Una situazione ambientale resa più problematica dal fatto che solo pochi reclusi hanno l’opportunità di lavorare: le richieste inevase sarebbero tante e la carenza di risorse non consentirebbe di fare decollare progetti che, invece, esistono. Equilibrio fragile. In un carcere conta molto l’anima, la vita delle persone che vivono – a vario titolo – dentro la grande casa con le sbarre. Gli umori cambiano da un momento all’altro, spesso basta una mezza notizia, un impedimento qualsiasi per fare crollare l’ottimismo messo insieme a fatica. E chi sta da solo in cella, in genere, fa più fatica a resistere.

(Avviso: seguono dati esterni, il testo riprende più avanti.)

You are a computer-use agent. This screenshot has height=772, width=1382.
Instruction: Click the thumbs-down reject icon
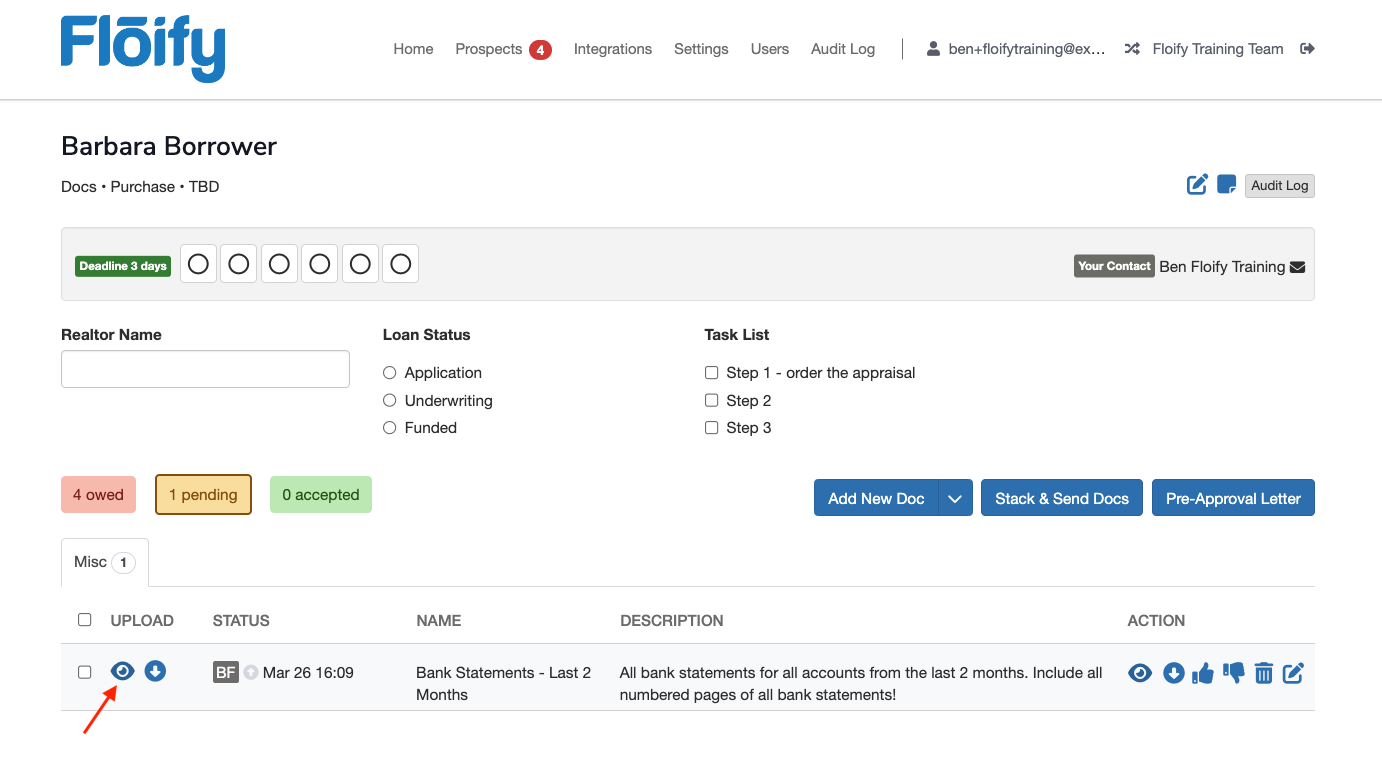point(1233,673)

Le reazioni. Francesco Saverio Russo aveva manifestato qualche preoccupazione alla madre, ma era stato tranquillizzato. Anche se l’udienza al Riesame fissata per novembre era parsa troppo lontana per chi auspica il ripristino del diritto di poter uscire quotidianamente dal carcere come faceva fino a qualche settimana prima. Comunicazioni complesse. Dentro un carcere le comunicazioni burocratiche tra le diverse aree sono spesso complesse, e non è solo un problema di Bancali. I tempi spesso si allungano, le risposte tardano, a volte si “perdono gli attimi”.

E un giorno in cella – si dice – ha un peso tre volte superiore a quello passato fuori. Strane sorprese. Il giudice di sorveglianza, segue la vita del carcere attraverso quelle dei detenuti. Conosce ogni variazione, sa tutto in tempo reale o quasi.

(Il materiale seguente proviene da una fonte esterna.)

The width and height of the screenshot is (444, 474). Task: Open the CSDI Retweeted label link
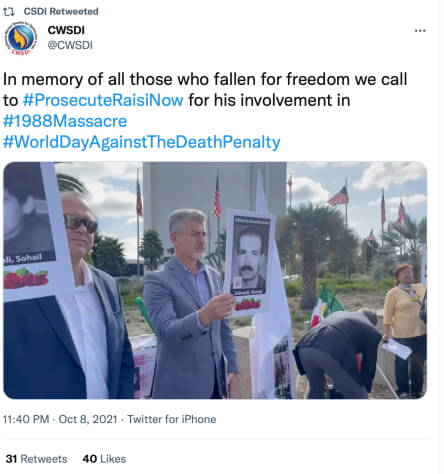61,11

Del suicidio – il primo che si verifica a Bancali – gira voce che abbia appreso la notizia parecchie ore dopo il grave fatto. Pare al suo ingresso in carcere il giorno seguente. E anche questa, se confermata, è una cosa strana. Confronto. La morte di una persona, specie in una situazione di disagio (come accade in carcere) in qualunque modo avvenga è sempre una sconfitta durissima. E richiama l’attenzione di tutte le istituzioni coinvolte, apre un confronto che troppe volte è solo teorico e non lascia spazio alla pratica soluzione dei problemi di tutti i giorni.